Şimdi biraz düşünelim, ne mesajlar veriyor bu zararsız görünen masal.
- Eğer hırsızlık için akıllıca bir yöntem bulursan hırsız değil kurnaz olursun.
- Eğer birine güvenip inanırsan ve o kişi bunu suistimal ederse onun kabahati yoktur, bu senin aptallığındır.
- Kimseye güvenme!
- Bu dünyada saf, temiz ve insanlara güvenenler hep kaybeder, uyanıklar, kazanmak için her yolu mübah sayanlar hep kazanırlar!
Gördünüz mü tehlikeyi?
Şimdi bu masalı kaç kere okuduğunuzu düşünün çocuğunuza,
Üstüne bir de okulda öğretmeninin kaç kere okuduğunu ekleyin,
Üstüne çizgifilmlerde işlenen hallerini kaç kere izlediğini ekleyin.
Çocuğunuza bu ahlaksız mesajlar kaç kere ulaşmıştır sizce?

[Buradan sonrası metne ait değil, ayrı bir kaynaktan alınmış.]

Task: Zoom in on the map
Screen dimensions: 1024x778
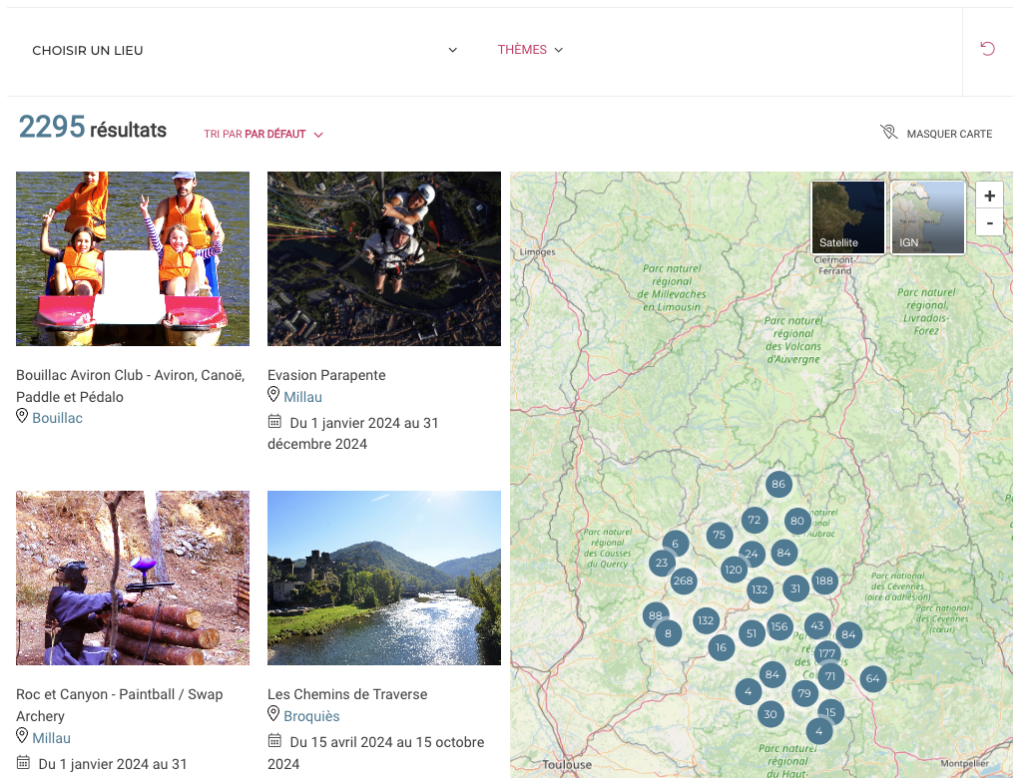Action: coord(989,197)
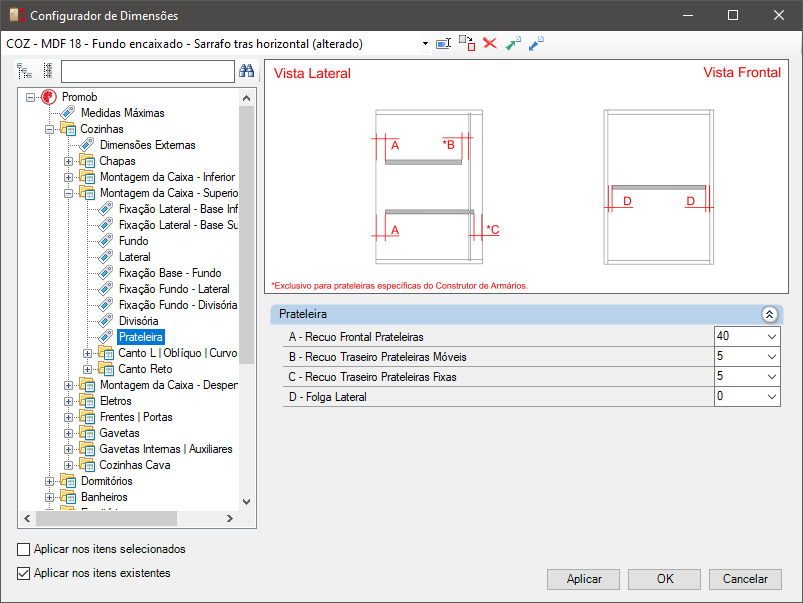
Task: Click the Cancelar button
Action: [745, 579]
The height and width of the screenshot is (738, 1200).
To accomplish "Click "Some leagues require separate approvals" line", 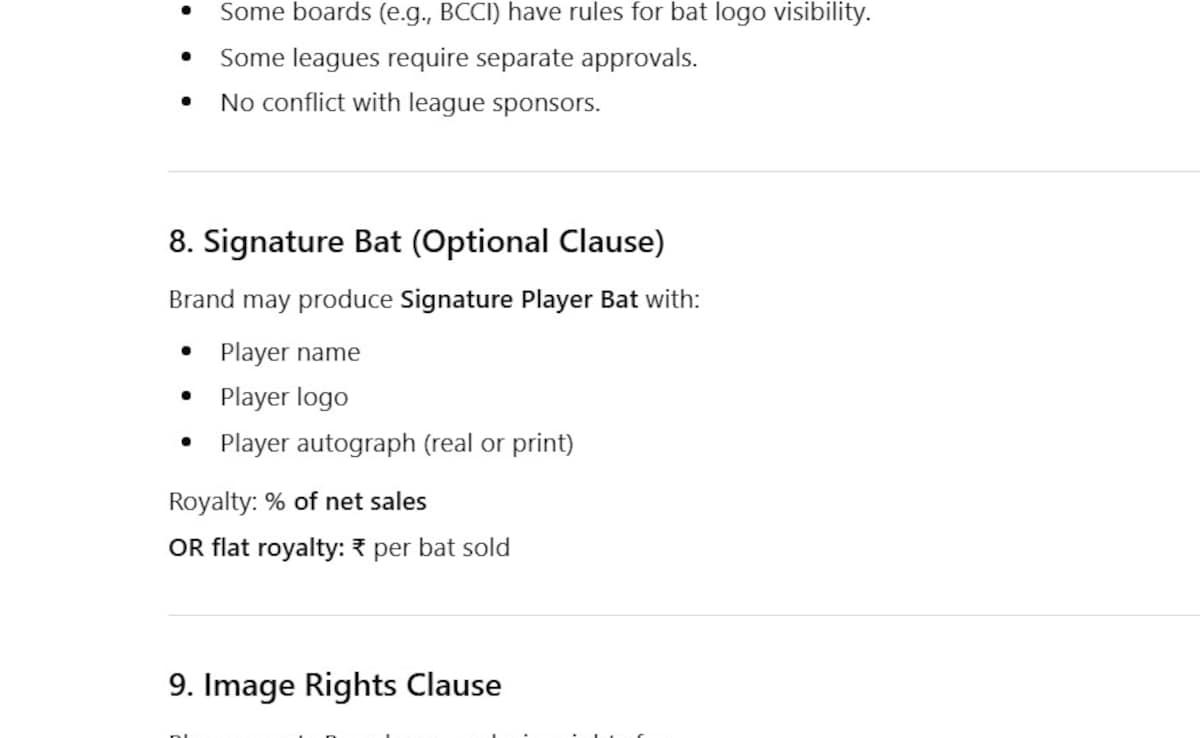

Şimdi bu çocuk büyüyecek ve ahlaklı bir genç olacak, öyle mi?
* * *
Bir de Grimm Kardeşlerimiz var, 1700’lerde yaşamış Alman masalcılar. Onları da Pamuk Prenses ve Yedi Cüceler, Külkedisi, Rapunzel, Hansel ve Gretel, Uyuyan Güzel gibi masallarından tanıyorsunuz.
Haydi biraz da Grimm kardeşlere kulak verelim, bakalım çocuklarımıza neler anlatmışlar.
Omuzundan çifteyi almış. Kurdun üzerine sıkacağı sırada aklına büyükanne gelmiş. "Belki de kurt onu yutmuştur. Kadıncağızı belki kurtarabilirim" diye çiftenin tetiğini çekmemiş. Eline bir makas almış. Uyuyan kurdun karnını yarmaya başlamış. Yarık bir parça büyüyünce al başlık görünmüş. Bir parça daha yarınca küçük kız dışarı fırlamış: - Aman öyle korkmuştum ki, demiş, kurdun karnı ne kadar karanlıkmış... Arkasından büyükanne de diri diri dışarı çıkmış. Kadıncağız hemen hemen soluk alamayacak bir durumdaymış. Kırmızı Başlıklı Kız koşup gitmiş, iri taşlar toplayıp getirmiş. Bunları kurdun karnına doldurmuşlar. Kurt uyandığı zaman onları görünce kaçmak istemiş, ama karnındaki iri taşlar çok ağırmış. Hemen yere düşüp ölmüş.
Bir dakika! Ne oluyor yahu? Masal mı yazıyorsunuz, Elm Sokağı Kabusu’nun senaryosunu mu?
Nasıl mesajlarla dolduruyoruz çocuklarımızı, farkında mısınız?
Çocuklarımızı “uyutan” masallar, hikayeler, filmler, çizgi filmler yerine onların ruhuna iyi gelen, kalplerini yumuşatan, karakterini oluşturan içeriklerle buluşturmaya çalışalım.
Milli Eğitim Bakanlığı’na sesleniyorum. Talim ve Terbiye Kurulu’nuzdan geçen böyle masallarla nasıl terbiye edileceğini düşünüyorsunuz çocuklarımızın? Lütfen… Vahşetle, hainlikle, pusu kültürüyle yetişmiş çocukla yetiştiriyoruz elbirliğiyle. Lütfen duralım!